The movie portion was shot before I arrived on a Sony HDW-750P which shoots 25psf; basically putting the same frame in both fields of a 50i video stream, which is functionally the same as 25p, but not technically the same. It also looks a lot like 24p, with none of the weird motion that I usually see when I watch PAL video. Although there are definite judder effects when people move too much from frame to frame in front of high contrast backgrounds. I didn’t see things like that in Fay Grim, but I’m not sure what accounts for the difference. It’s HDCAM, so it’s 1920×1080 8-bit video. For the first time in my career we’re actually editing at 1080p using Apple’s ProRes HQ in FCP 6. We captured from an HDCAM deck using a Kona LHe card. Everything goes to an Xsan which so far has been able to fairly reliably play back 5 streams of ProRes HQ.

That’s important because in order to simulate the effect of 5 screens, we’ve broken our canvas up into 5 sections. There’s one large picture in the middle for the big screen and one 25% sized picture in each corner. In the theater, some of the screens will actually be perpendicular to the proscenium, but this is a good-enough approximation until we get our 3D holographic monitors going. I’ve set up 10 tracks in our timeline, one for video and one for graphics and other overlays for each screen.
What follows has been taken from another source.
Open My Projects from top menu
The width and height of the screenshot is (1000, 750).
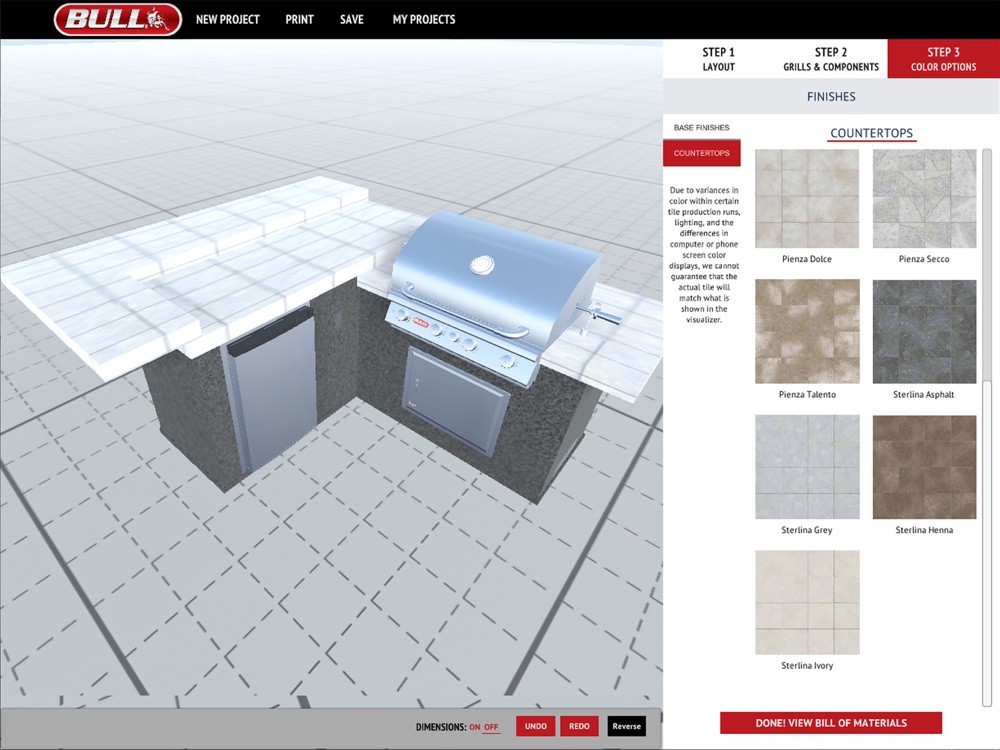click(x=424, y=19)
I’ve set up 5 motion path favorites in FCP and assigned them to the numbers 1 through 5 on the keyboard. As soon as I cut a clip into the timeline I select it and type the number of the screen it’s assigned to and it moves to the appropriate position. We aren’t doing any rendering at all. This stuff is getting indistinguishable from magic.

A word about ProRes HQ. It looks really amazing. At first I couldn’t see any difference between it and the HDCAM originals, but every once in a while now I’m seeing a small amount of aliasing on high contrast diagonal lines. The kind of thing that is always really tough for digital video. I’m willing to let that slide though, because otherwise it’s fantastic. EDIT: Those problems are entirely an artifact of monitoring through the Kona card in 8-bit mode. In 10-bit, I don’t see any problems with the picture. We’re monitoring on a Sony LMD-2450W 24-inch LCD screen and everything looks incredibly sharp. I am now officially spoiled by HD.